The Can…Can? 5 Reasons to Drink Craft Beer out of a Can
Who Can? Beer Can!
It’s been exactly 83 years since beer first appeared in cans. Back on January 24, 1935, the Gottfried Krueger Brewing Company released cans of Krueger’s Finest Beer and Krueger’s Cream Ale in Richmond, Virginia. These first beer cans were heavy steel (like a soup can) with a sealed, flat top that had to be punctured with a separate “churchkey” to create a large hole for drinking/pouring and a smaller one for air exchange.
In the mid-1950s, aluminum began to replace steel as the beverage can material of choice owing to its relatively light weight, resistance to rust and other beneficial factors. In the 1960s, a pull-style opening tab appeared on cans, eliminating the need for a churckkey or can opener. While certainly a convenient innovation, the pull-style tab had unintended consequences as the loose tabs become a widespread litter and choking hazard. In 1975, the pop-and-stay-style tab debuted and it remains the standard opening mechanism for aluminum cans around the world.
One of the most common claims in popular beer lore is that beer is superior when it comes out of a glass bottle compared to an aluminum can. This isn’t true. In fact, aluminum cans have several distinct advantages over glass when it comes to beer storage and conveyance.
- For starters, aluminum is 100% opaque and blocks all UV light from interacting with the liquid inside. UV light is detrimental to hops so while clear glass offers very little protection and brown glass offers more, metal cans offer the best.
- Contact with air damages beer. And bottles allow air exposure, albeit in very small amounts. Aluminum cans offer an air-tight seal to protect beer that even the best bottle-and-cap technology can’t match.
- Aluminum cans are one of the most recycled products on the planet. In 2016, nearly 70% of the 180 billion aluminum cans produced were recycled. While glass bottles are recycled, the amount of recoverable material is usually so low that most bottles are simply turned into sand.

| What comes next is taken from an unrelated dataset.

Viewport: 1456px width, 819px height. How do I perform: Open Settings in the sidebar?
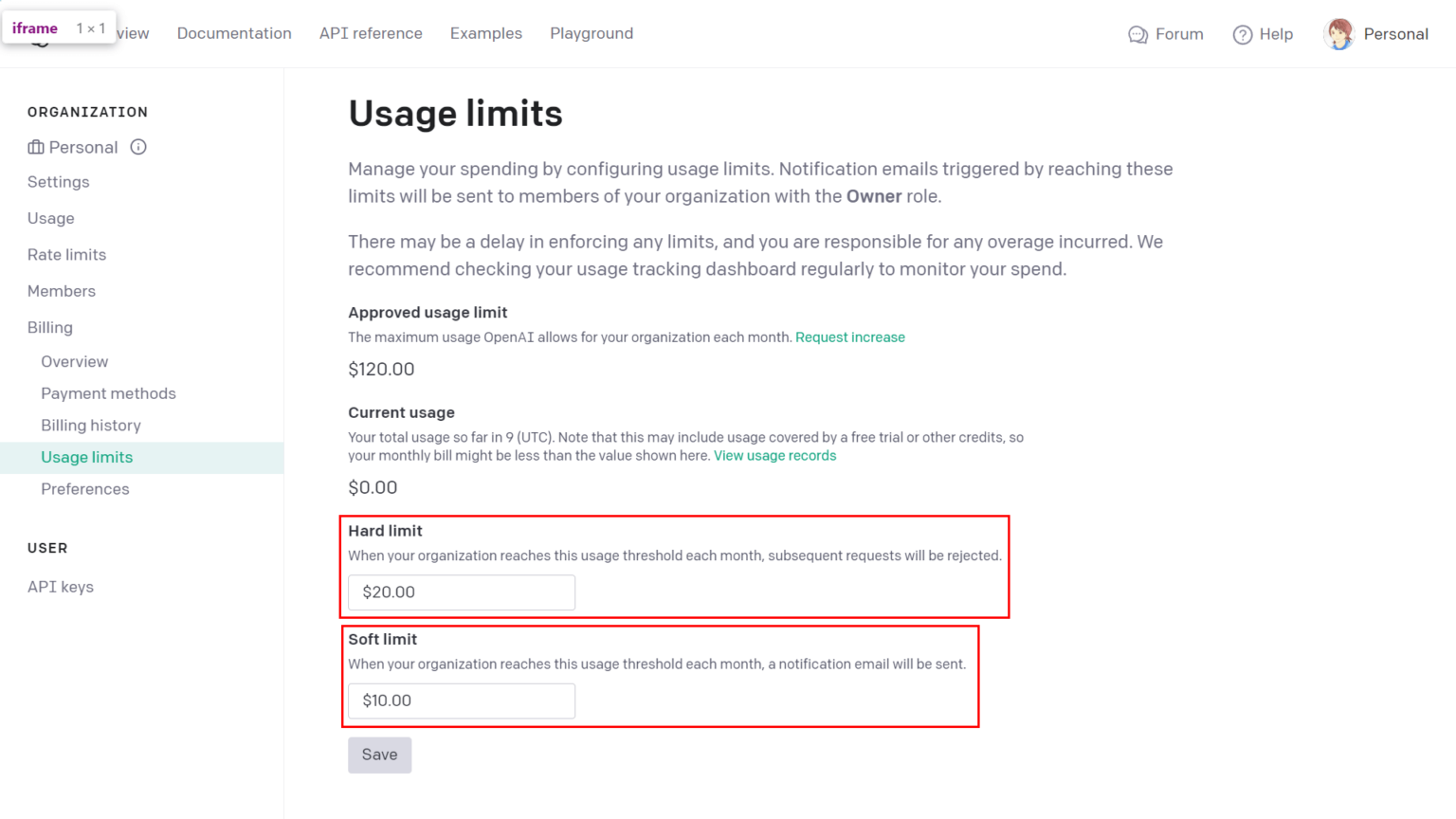pos(58,181)

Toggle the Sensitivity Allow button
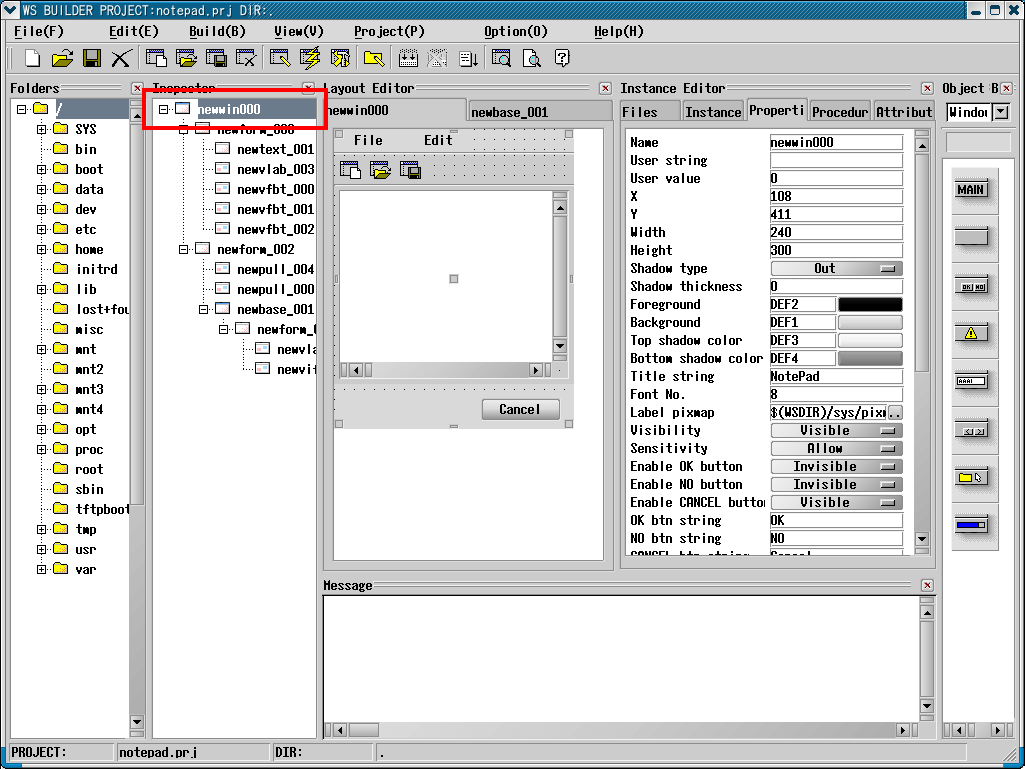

- One common complaint with early metal beer cans was that the liquid could occasionally pick up a slightly metallic taste. The inner liners and coatings have come a long way since then and ensure that the beer inside the can doesn’t react with the metal. If there is any kind of side-effect these days with cans, it’s from dust or impurities settling on the outside top of the can. Hop Valley, however, exclusively uses 6-pack can carriers from Eugene’s own PakTech. These protect the top of the cans from dust, insects and rodents and are themselves 100% recyclable. And while we always (always!) recommend pouring your beer into a glass or cup whenever possible to provide an ideal drinking experience, the PackTech carriers can be cut up to create individual “lids” for your cans when needed.
- Cans offer a smaller profile and a bit more packaging efficiency compared to bottles. In real life, this means you can fit more cans than bottles of Divine Shine (or Blonde Ale or Citrus Mistress or Alphadelic or Bubble Stash or Light Me Up Lager, or…) in your refrigerator. This packable convenience, along with the fact that cans won’t shatter and don’t have separate caps to dispose of, means cans lend themselves to loading up the cooler for the pre-game tailgate, a weekend of camping or other active pursuits. We encourage everyone to #HopOutside as much as possible and cans of delicious Hop Valley craft beer make for the perfect adventure companion.
After nearly 85 years, aluminum cans for beer aren’t going away any time soon. Thanks to their convenience, sustainable nature and brilliant beer-storing features, it’s clear that the beer can, well, can.